Al di là del momento senza dubbio straordinario, cosa sta cambiando in maniera permanente nel mondo del lavoro e cosa, invece, terminata l’emergenza potrà tornare come prima? Per la nostra esperienza, cosa sta cambiando in maniera sensibile è la consapevolezza che lavorare da casa sia efficiente tanto quanto lavorare in ufficio. Noi dobbiamo quindi mettere in condizioni le persone di lavorare dove vogliono. Anche il concetto di orario è obsoleto, si lavora per obiettivi. L’importante è essere presente quando dobbiamo esserlo (un meeting, una call, ecc.). Mi auguro che quello che possa tornare a essere come prima sia la fiducia nelle persone.
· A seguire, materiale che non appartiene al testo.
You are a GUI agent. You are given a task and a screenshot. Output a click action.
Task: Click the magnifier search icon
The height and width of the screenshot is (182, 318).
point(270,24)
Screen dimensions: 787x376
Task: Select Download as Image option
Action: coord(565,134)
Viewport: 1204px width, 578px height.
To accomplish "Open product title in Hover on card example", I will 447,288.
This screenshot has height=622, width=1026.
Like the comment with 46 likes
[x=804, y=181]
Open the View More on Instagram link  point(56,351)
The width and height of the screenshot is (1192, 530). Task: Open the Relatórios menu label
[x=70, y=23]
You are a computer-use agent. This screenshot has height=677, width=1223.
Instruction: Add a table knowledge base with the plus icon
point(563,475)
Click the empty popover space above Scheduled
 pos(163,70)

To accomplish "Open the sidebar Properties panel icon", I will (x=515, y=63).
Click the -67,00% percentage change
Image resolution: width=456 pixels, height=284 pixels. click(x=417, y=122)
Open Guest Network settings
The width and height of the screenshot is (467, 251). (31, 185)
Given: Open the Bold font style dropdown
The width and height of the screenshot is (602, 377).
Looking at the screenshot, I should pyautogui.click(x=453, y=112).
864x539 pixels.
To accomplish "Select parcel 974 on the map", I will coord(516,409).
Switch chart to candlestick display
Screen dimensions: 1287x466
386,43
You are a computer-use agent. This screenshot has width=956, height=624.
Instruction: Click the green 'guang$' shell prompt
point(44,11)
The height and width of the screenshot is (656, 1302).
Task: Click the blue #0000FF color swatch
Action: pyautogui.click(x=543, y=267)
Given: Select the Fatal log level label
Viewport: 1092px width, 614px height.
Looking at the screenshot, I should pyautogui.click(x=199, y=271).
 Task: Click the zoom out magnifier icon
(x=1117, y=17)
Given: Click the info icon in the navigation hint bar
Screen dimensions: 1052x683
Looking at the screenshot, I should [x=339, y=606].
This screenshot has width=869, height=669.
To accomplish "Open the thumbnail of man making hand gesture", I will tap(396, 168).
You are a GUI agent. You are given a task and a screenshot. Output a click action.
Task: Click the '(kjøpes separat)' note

Come si configura il ruolo dell’Hr in questo particolare momento? Per un’azienda delle dimensioni di SAP Italia (oltre 700 dipendenti, suddivisi su 3 sedi) è stato fondamentale creare subito un team con professionisti provenienti da diverse aree, che sapessero gestire la crisi da più punti di vista (non solo HR, ma anche finance, security, facility, comunicazione). Anche la diversity è stata importante in questo caso, per non rischiare di tralasciare aspetti importanti della crisi, che alla lunga potrebbero impattare sulle risposte dei dipendenti. HR ha avuto il ruolo di creare il team e di esserne l’orchestratore. Avere una visione il più completa possibile ed essere aperti a tutte le posizioni non significa infatti generare caos nella comunicazione o adottare linee diverse a seconda, per esempio, delle sedi. La presenza di un leader che tiri le fila e le conclusioni è infatti fondamentale.